Task goal >>
Nothing but the lines from the start of the entries below through the line containing "Başarı Öyküsü (1004, 11)" should appear in the answer, copied exactly and free of pictures.

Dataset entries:
——

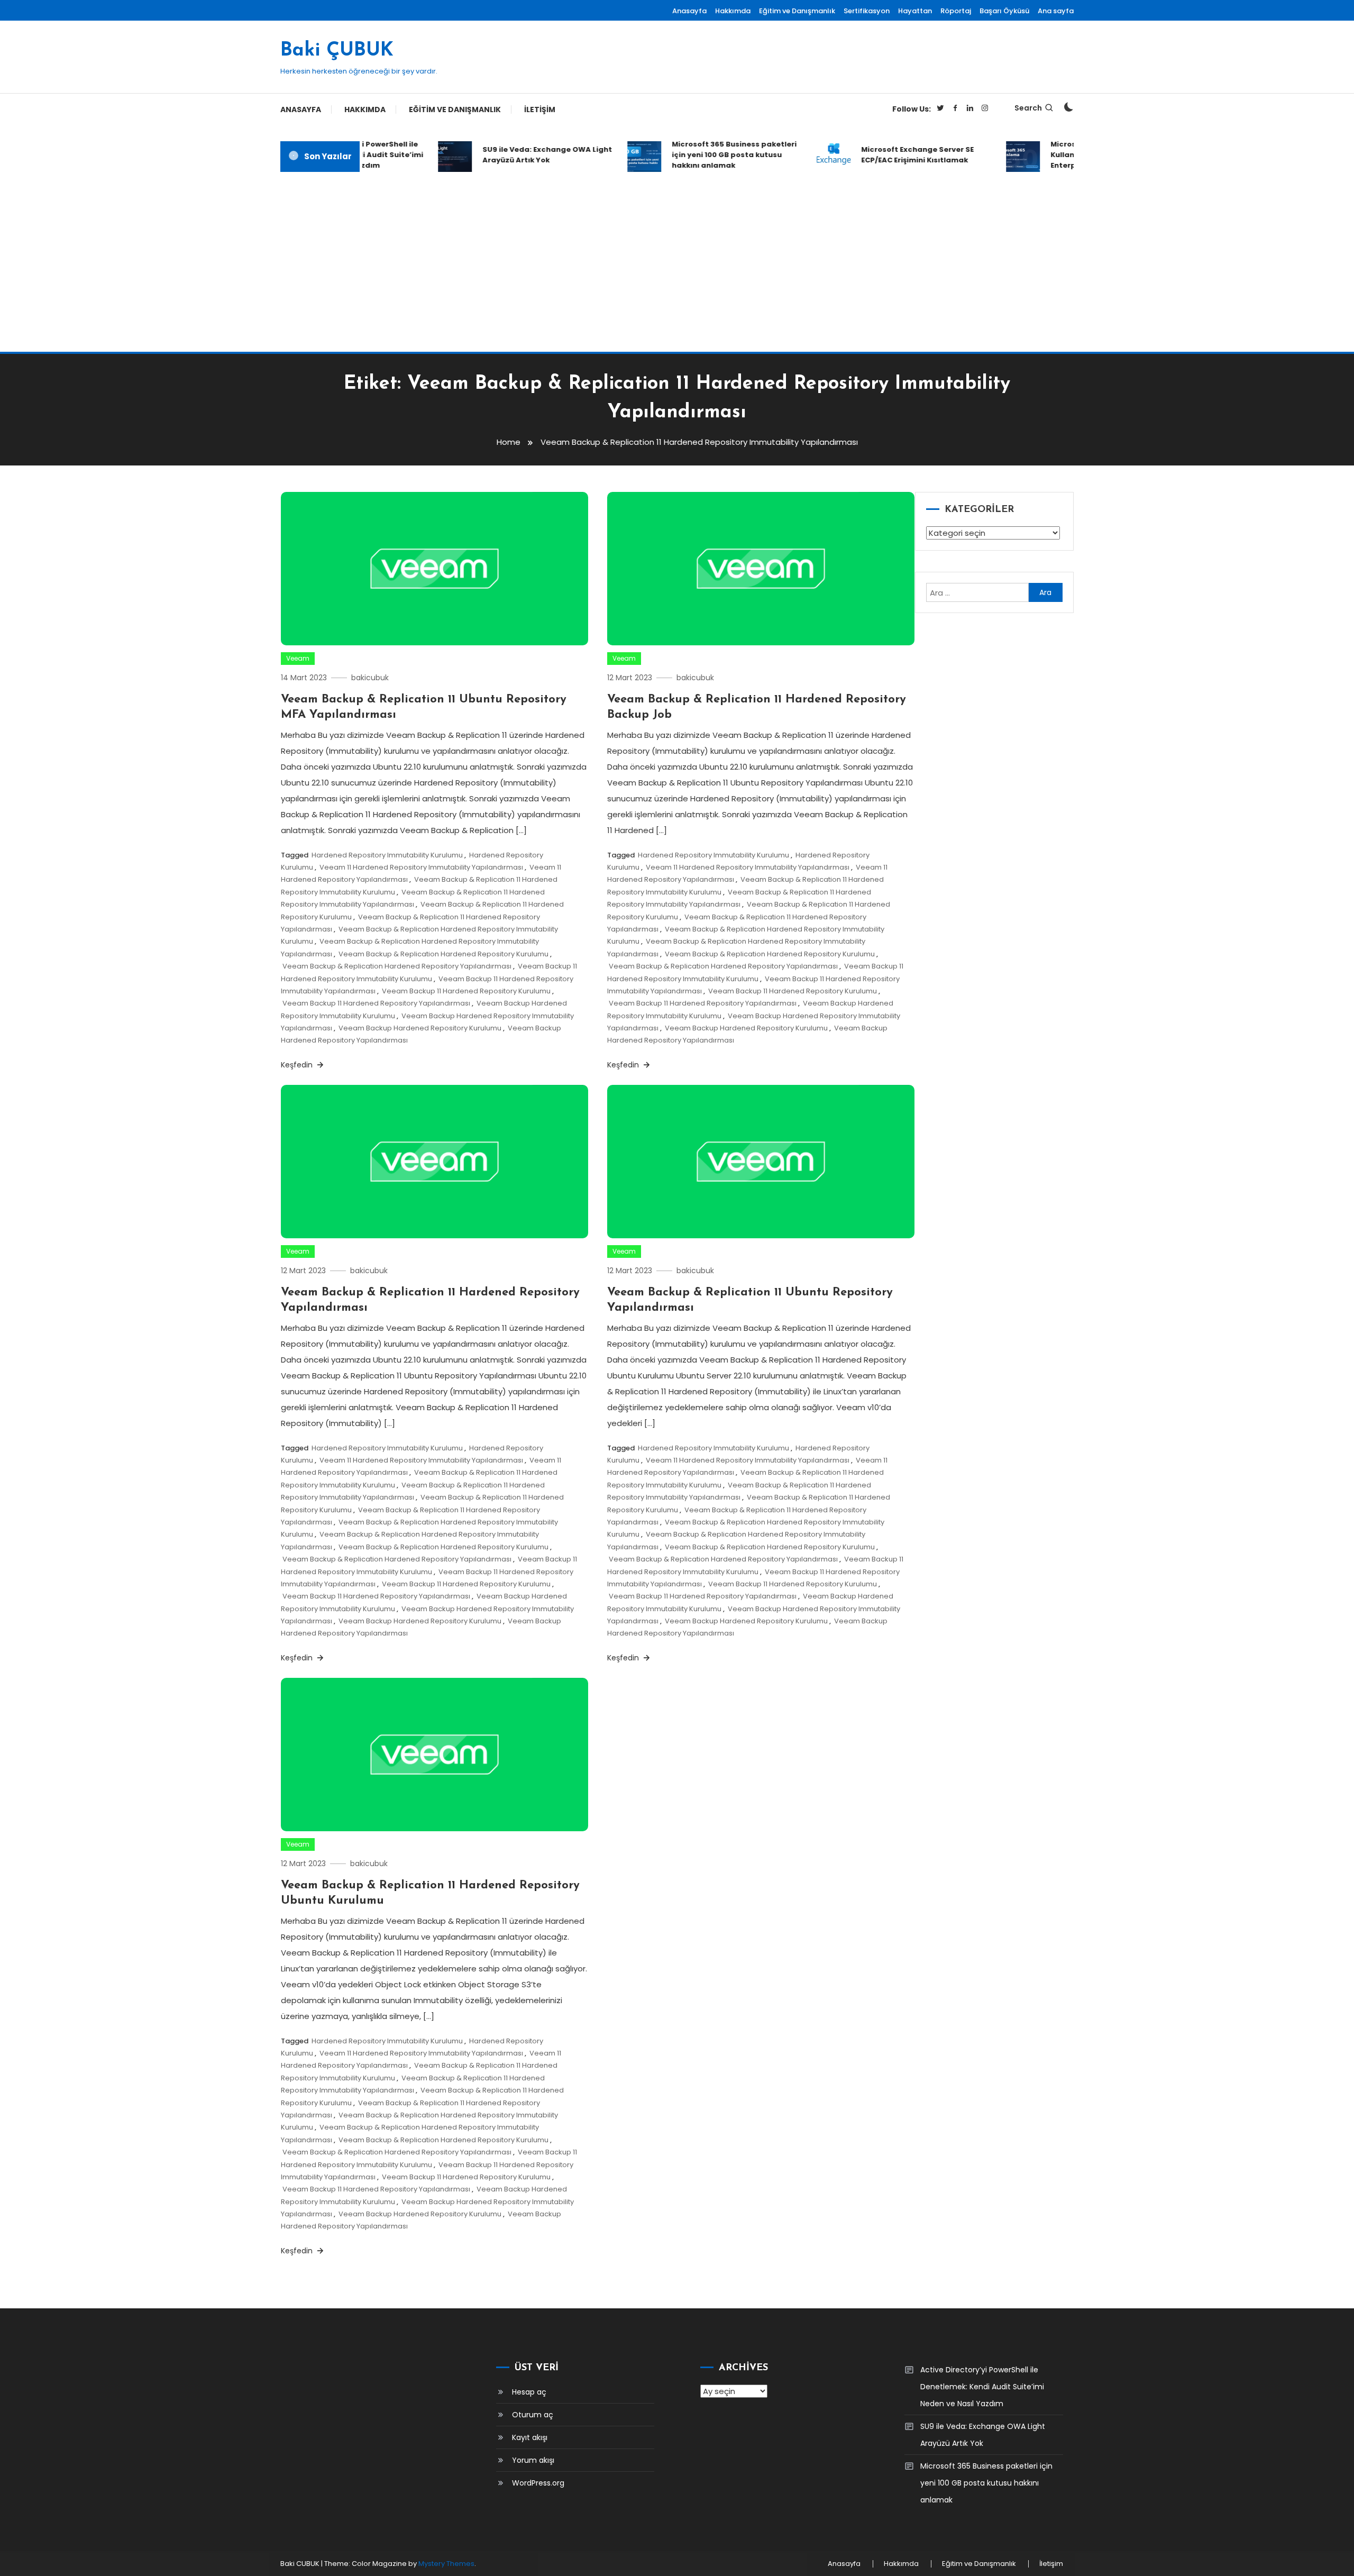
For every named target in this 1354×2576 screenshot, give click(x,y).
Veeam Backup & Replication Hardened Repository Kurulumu (443, 954)
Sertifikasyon (867, 11)
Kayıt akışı (529, 2437)
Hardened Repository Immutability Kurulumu (387, 855)
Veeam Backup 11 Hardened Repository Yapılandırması (376, 1003)
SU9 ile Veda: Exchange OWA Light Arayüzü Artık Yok (517, 154)
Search (1028, 108)
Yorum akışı (533, 2460)
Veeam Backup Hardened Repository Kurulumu (419, 1028)
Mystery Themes (446, 2564)
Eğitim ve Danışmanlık (797, 11)
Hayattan (915, 11)
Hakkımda (733, 11)
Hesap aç (529, 2392)
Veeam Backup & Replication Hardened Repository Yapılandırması (396, 966)
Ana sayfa (1056, 11)
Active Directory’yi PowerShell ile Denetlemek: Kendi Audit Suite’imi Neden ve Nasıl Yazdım (982, 2386)
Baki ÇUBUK (337, 50)
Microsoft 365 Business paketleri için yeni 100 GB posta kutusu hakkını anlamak (704, 154)
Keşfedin (298, 1064)
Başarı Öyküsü (1004, 11)
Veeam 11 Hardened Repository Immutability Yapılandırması (421, 867)
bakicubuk (370, 677)
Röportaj (955, 11)
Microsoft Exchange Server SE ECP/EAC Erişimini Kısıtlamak (887, 154)
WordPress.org (538, 2483)
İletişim (539, 109)
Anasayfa (689, 11)
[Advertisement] (677, 262)
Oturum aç (532, 2414)
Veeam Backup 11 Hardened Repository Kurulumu (466, 991)
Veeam (297, 658)
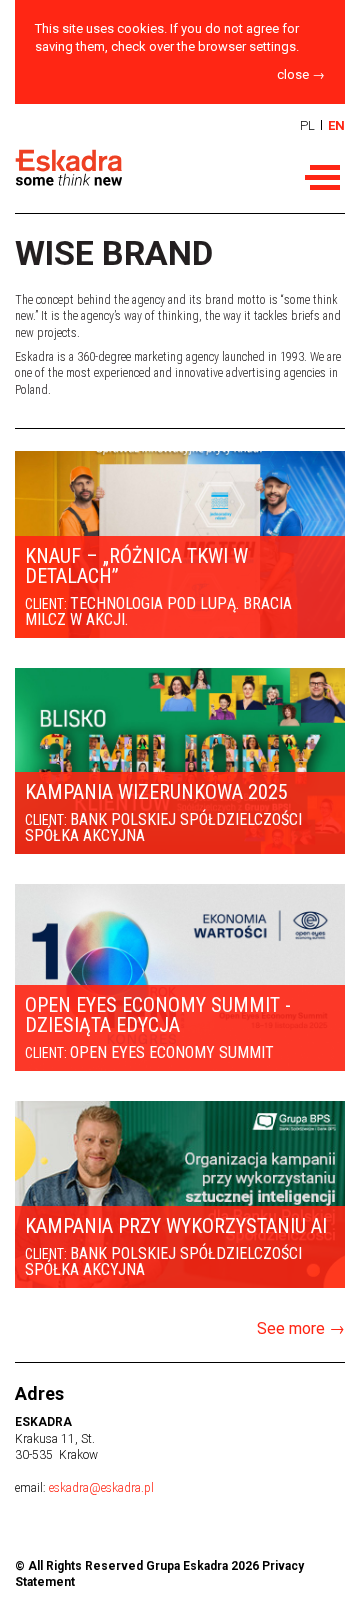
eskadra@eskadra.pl (101, 1488)
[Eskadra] (135, 168)
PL (307, 125)
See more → (301, 1328)
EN (336, 125)
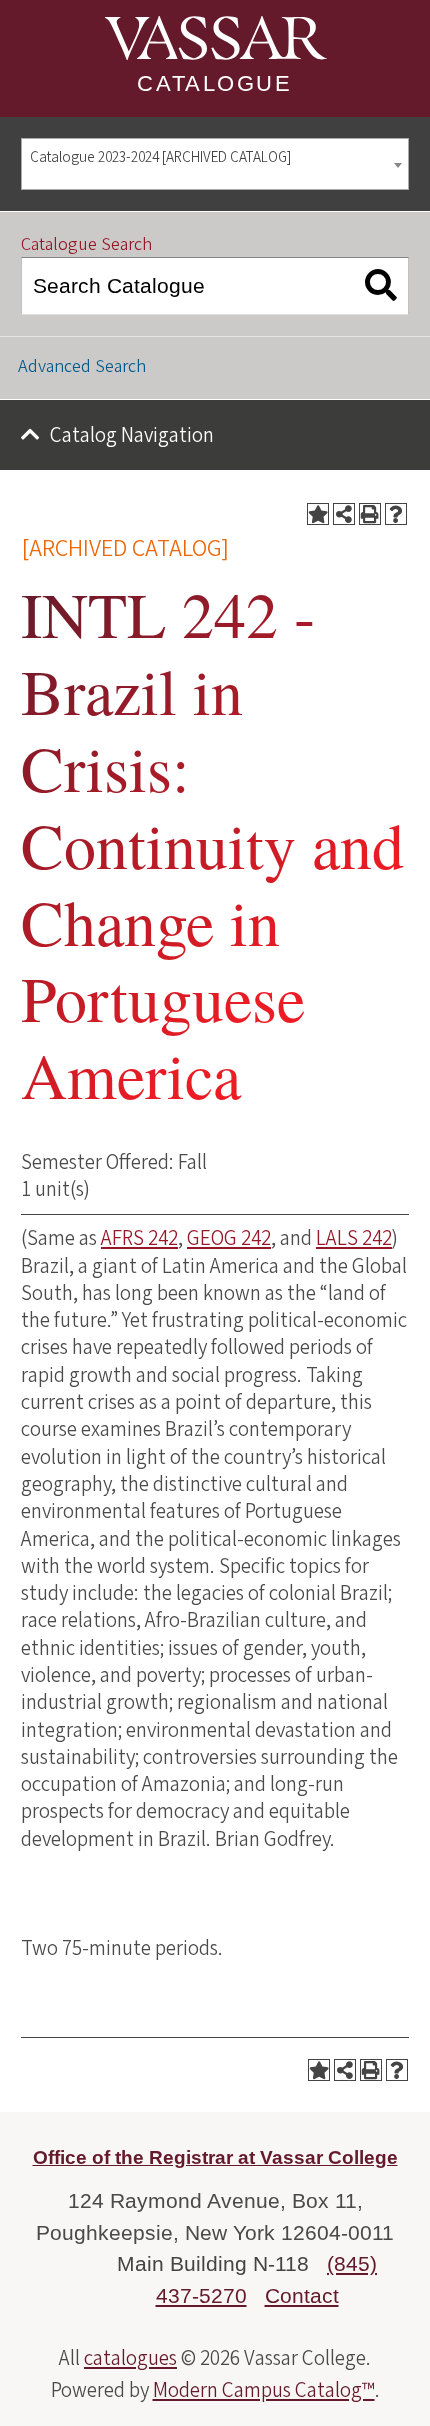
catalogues (130, 2358)
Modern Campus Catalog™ (264, 2390)
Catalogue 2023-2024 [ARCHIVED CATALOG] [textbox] (160, 157)
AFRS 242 (139, 1238)
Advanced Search (82, 366)
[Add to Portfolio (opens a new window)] (318, 514)
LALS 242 (354, 1238)
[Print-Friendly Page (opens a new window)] (370, 514)
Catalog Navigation (132, 435)
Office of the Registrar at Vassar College (215, 2157)
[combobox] (215, 164)
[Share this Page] (344, 514)
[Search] (381, 286)
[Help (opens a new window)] (396, 514)
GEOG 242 (229, 1238)
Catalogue (214, 83)
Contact (302, 2295)
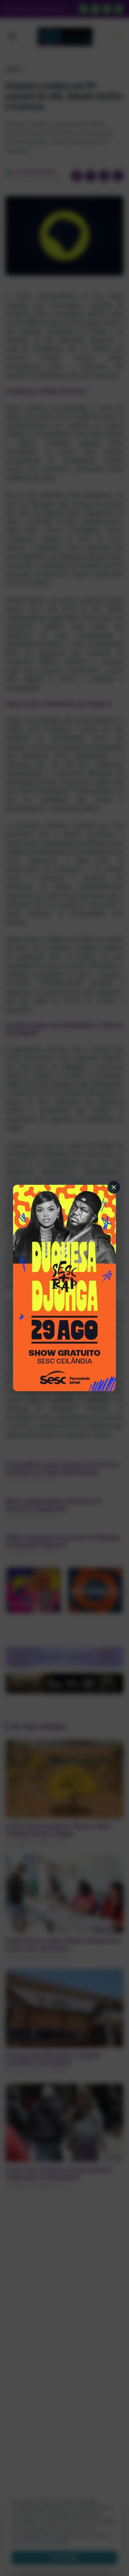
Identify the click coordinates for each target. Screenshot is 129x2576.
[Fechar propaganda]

——

Answer area >>
For every named target in this 1354×2576 screenshot, give click(x,y).
Veeam Backup & Replication Hardened Repository Kurulumu (443, 954)
Sertifikasyon (867, 11)
Kayıt akışı (529, 2437)
Hardened Repository Immutability Kurulumu (387, 855)
Veeam Backup 11 Hardened Repository Yapılandırması (376, 1003)
SU9 ile Veda: Exchange OWA Light Arayüzü Artık Yok (517, 154)
Search (1028, 108)
Yorum akışı (533, 2460)
Veeam Backup Hardened Repository Kurulumu (419, 1028)
Mystery Themes (446, 2564)
Eğitim ve Danışmanlık (797, 11)
Hayattan (915, 11)
Hakkımda (733, 11)
Hesap aç (529, 2392)
Veeam Backup & Replication Hardened Repository Yapılandırması (396, 966)
Ana sayfa (1056, 11)
Active Directory’yi PowerShell ile Denetlemek: Kendi Audit Suite’imi Neden ve Nasıl Yazdım (982, 2386)
Baki ÇUBUK (337, 50)
Microsoft 365 Business paketleri için yeni 100 GB posta kutusu hakkını anlamak (704, 154)
Keşfedin (298, 1064)
Başarı Öyküsü (1004, 11)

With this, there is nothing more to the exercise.